The response must consist of the complete listing below, reproduced without alteration.

========================================

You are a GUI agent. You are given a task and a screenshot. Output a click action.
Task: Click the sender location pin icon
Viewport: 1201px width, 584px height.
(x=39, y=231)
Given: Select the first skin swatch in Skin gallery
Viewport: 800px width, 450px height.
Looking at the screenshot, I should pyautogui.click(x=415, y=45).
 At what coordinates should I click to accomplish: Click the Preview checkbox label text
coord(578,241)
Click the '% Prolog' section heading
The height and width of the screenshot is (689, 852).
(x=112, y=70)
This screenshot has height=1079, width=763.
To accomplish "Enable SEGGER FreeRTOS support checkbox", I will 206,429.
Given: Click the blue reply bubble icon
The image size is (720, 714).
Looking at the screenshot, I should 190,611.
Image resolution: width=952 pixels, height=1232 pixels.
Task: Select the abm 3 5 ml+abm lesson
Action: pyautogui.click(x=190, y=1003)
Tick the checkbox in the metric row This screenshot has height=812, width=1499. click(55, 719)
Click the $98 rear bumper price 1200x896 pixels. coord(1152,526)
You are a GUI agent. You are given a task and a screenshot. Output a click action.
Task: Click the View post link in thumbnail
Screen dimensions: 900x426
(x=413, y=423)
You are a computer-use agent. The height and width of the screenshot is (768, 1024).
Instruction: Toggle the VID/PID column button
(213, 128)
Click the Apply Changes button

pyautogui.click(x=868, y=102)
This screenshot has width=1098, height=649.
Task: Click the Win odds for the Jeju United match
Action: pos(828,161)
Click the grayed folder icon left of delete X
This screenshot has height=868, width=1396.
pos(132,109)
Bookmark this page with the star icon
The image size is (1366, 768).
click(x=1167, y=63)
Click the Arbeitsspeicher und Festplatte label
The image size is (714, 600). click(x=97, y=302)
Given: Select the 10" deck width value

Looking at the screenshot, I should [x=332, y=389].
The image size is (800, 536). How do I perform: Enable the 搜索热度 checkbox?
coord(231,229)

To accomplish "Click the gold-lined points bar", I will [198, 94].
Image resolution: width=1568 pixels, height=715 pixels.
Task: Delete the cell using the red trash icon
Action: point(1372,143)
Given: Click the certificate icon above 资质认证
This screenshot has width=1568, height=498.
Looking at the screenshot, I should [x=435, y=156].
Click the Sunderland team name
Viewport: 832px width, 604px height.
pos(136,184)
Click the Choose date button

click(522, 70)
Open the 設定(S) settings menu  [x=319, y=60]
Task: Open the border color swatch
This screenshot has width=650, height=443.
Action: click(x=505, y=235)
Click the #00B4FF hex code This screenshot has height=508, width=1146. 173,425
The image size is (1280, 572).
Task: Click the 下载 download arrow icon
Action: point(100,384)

========================================

• Answer for the task
You are a GUI agent. You are given a task and a screenshot. Output a click action.
Task: Click the sender location pin icon
Viewport: 1201px width, 584px height.
(x=39, y=231)
Given: Select the first skin swatch in Skin gallery
Viewport: 800px width, 450px height.
Looking at the screenshot, I should pyautogui.click(x=415, y=45).
 At what coordinates should I click to accomplish: Click the Preview checkbox label text
coord(578,241)
Click the '% Prolog' section heading
The height and width of the screenshot is (689, 852).
(x=112, y=70)
This screenshot has height=1079, width=763.
To accomplish "Enable SEGGER FreeRTOS support checkbox", I will 206,429.
Given: Click the blue reply bubble icon
The image size is (720, 714).
Looking at the screenshot, I should 190,611.
Image resolution: width=952 pixels, height=1232 pixels.
Task: Select the abm 3 5 ml+abm lesson
Action: pyautogui.click(x=190, y=1003)
Tick the checkbox in the metric row This screenshot has height=812, width=1499. click(55, 719)
Click the $98 rear bumper price 1200x896 pixels. coord(1152,526)
You are a GUI agent. You are given a task and a screenshot. Output a click action.
Task: Click the View post link in thumbnail
Screen dimensions: 900x426
(x=413, y=423)
You are a computer-use agent. The height and width of the screenshot is (768, 1024).
Instruction: Toggle the VID/PID column button
(213, 128)
Click the Apply Changes button

pyautogui.click(x=868, y=102)
This screenshot has width=1098, height=649.
Task: Click the Win odds for the Jeju United match
Action: pos(828,161)
Click the grayed folder icon left of delete X
This screenshot has height=868, width=1396.
pos(132,109)
Bookmark this page with the star icon
The image size is (1366, 768).
click(x=1167, y=63)
Click the Arbeitsspeicher und Festplatte label
The image size is (714, 600). click(x=97, y=302)
Given: Select the 10" deck width value

Looking at the screenshot, I should [x=332, y=389].
The image size is (800, 536). How do I perform: Enable the 搜索热度 checkbox?
coord(231,229)

To accomplish "Click the gold-lined points bar", I will [198, 94].
Image resolution: width=1568 pixels, height=715 pixels.
Task: Delete the cell using the red trash icon
Action: point(1372,143)
Given: Click the certificate icon above 资质认证
This screenshot has width=1568, height=498.
Looking at the screenshot, I should [x=435, y=156].
Click the Sunderland team name
Viewport: 832px width, 604px height.
pos(136,184)
Click the Choose date button

click(522, 70)
Open the 設定(S) settings menu  [x=319, y=60]
Task: Open the border color swatch
This screenshot has width=650, height=443.
Action: click(x=505, y=235)
Click the #00B4FF hex code This screenshot has height=508, width=1146. 173,425
The image size is (1280, 572).
Task: Click the 下载 download arrow icon
Action: point(100,384)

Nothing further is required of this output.